What to work on - Please reproduce the records from the line with "Toggle Chinese/English mode on IME toolbar" up to and including the line with "Action: click(x=144, y=565)", leaving out the pictures.

Data supplied -
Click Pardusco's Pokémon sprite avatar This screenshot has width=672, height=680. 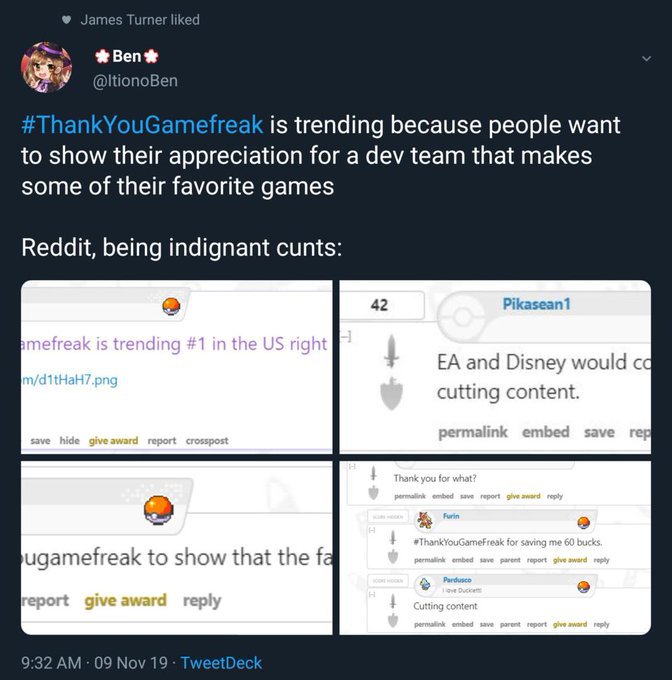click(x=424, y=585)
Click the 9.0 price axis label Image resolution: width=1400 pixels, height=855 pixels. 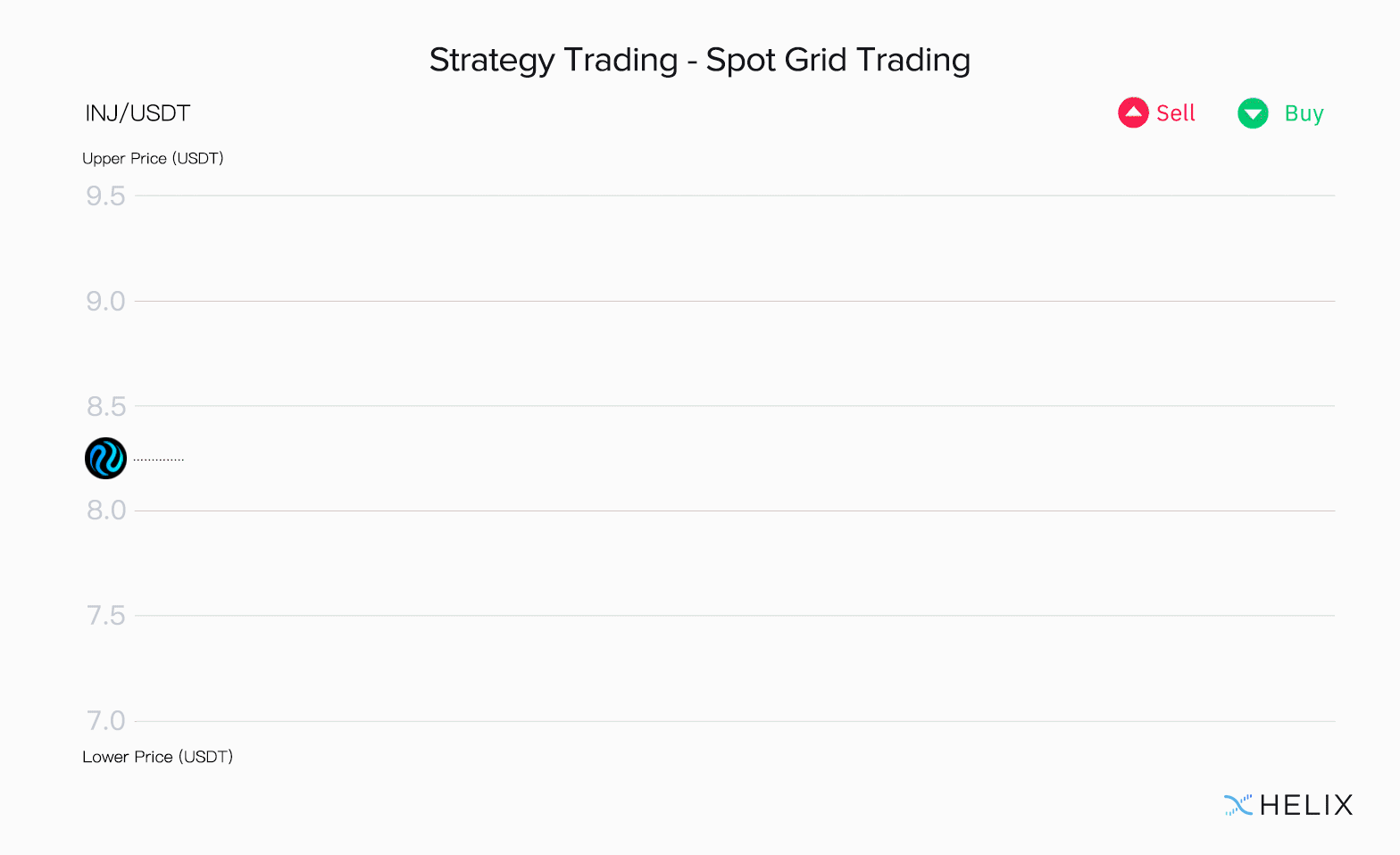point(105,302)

---

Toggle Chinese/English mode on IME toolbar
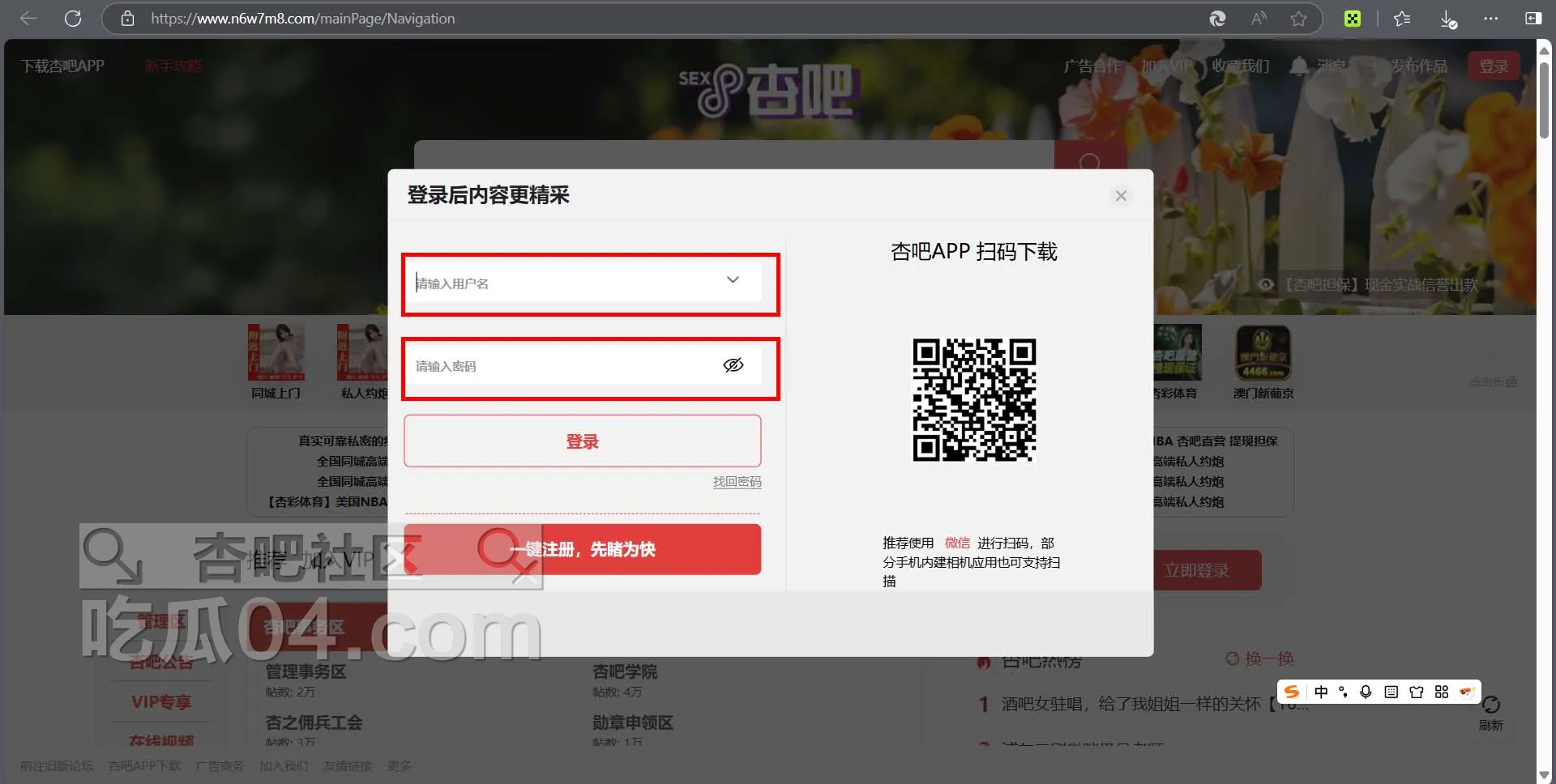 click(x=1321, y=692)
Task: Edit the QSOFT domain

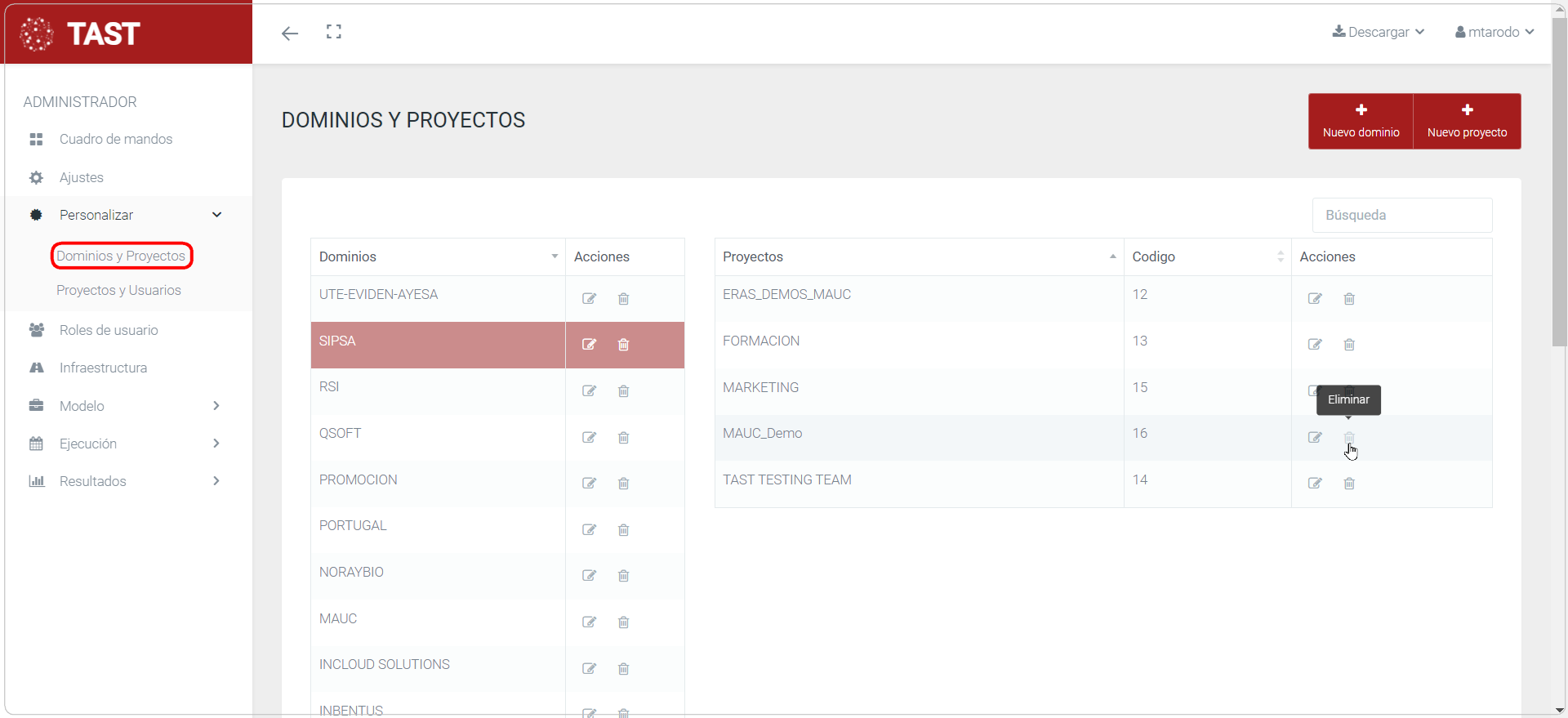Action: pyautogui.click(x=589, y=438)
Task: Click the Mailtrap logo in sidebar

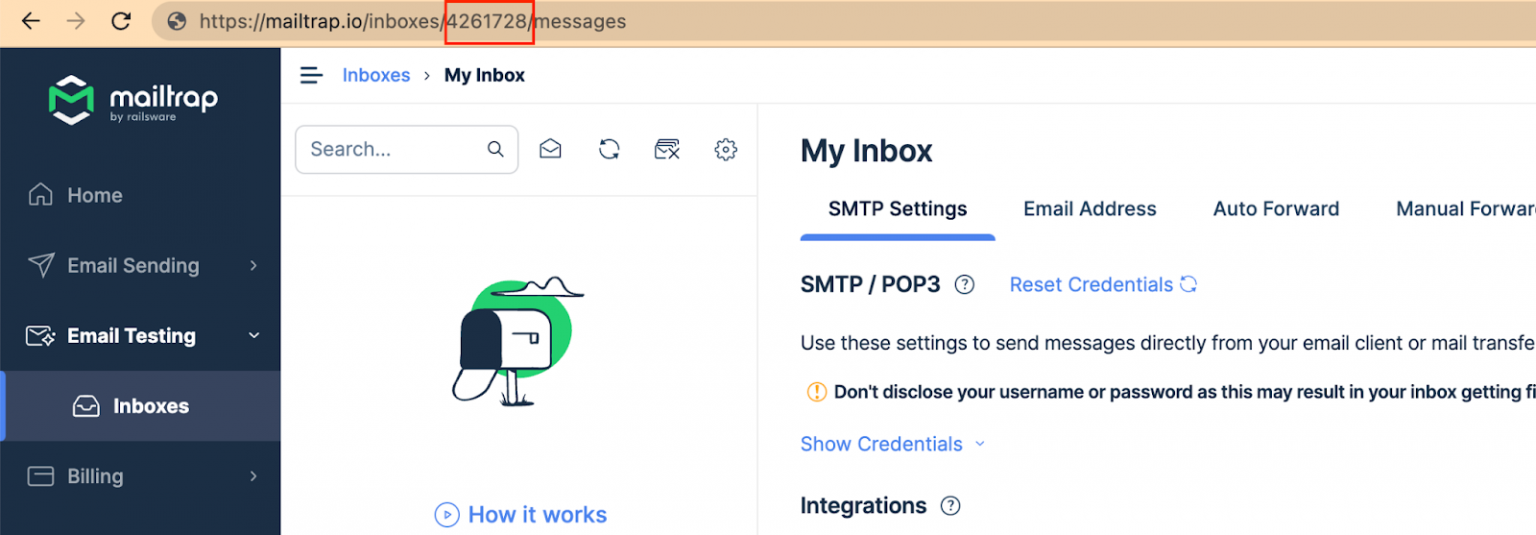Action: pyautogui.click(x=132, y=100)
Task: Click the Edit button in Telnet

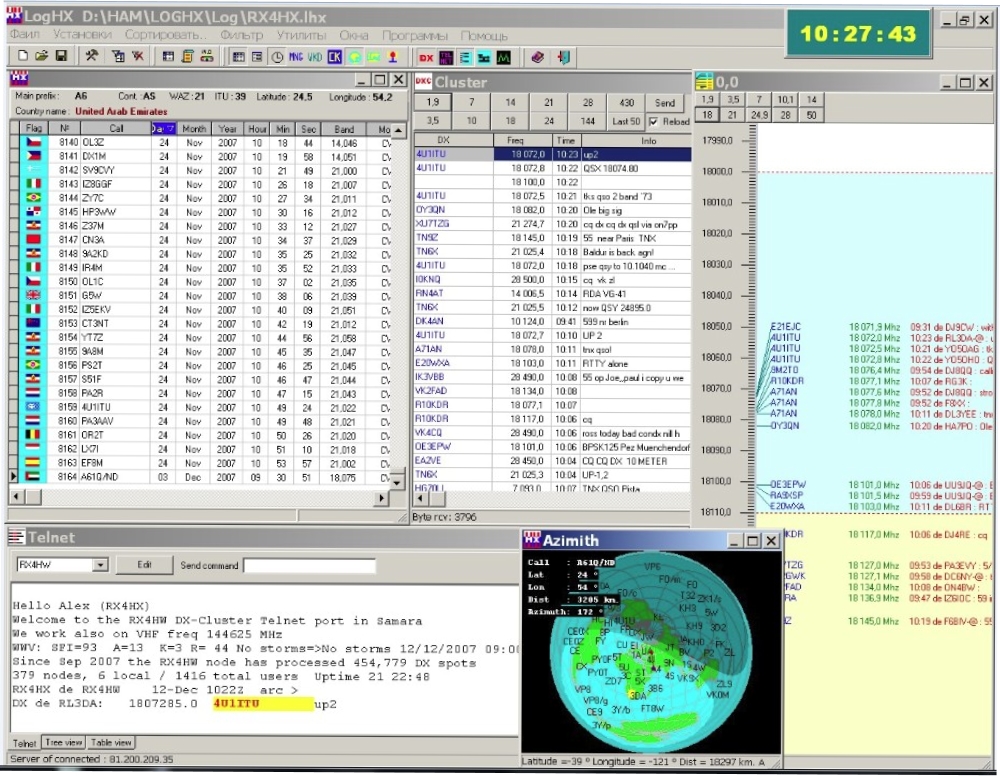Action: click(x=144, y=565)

* * *

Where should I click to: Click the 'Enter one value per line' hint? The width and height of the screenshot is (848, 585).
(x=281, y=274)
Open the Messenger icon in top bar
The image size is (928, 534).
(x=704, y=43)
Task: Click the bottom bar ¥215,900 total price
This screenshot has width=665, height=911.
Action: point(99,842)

Result -
Toggle Chinese/English mode on IME toolbar
 click(x=1321, y=692)
Task: Edit the QSOFT domain

Action: pyautogui.click(x=589, y=438)
Task: Click the Mailtrap logo in sidebar

Action: pyautogui.click(x=132, y=100)
Task: Click the Edit button in Telnet

Action: click(x=144, y=565)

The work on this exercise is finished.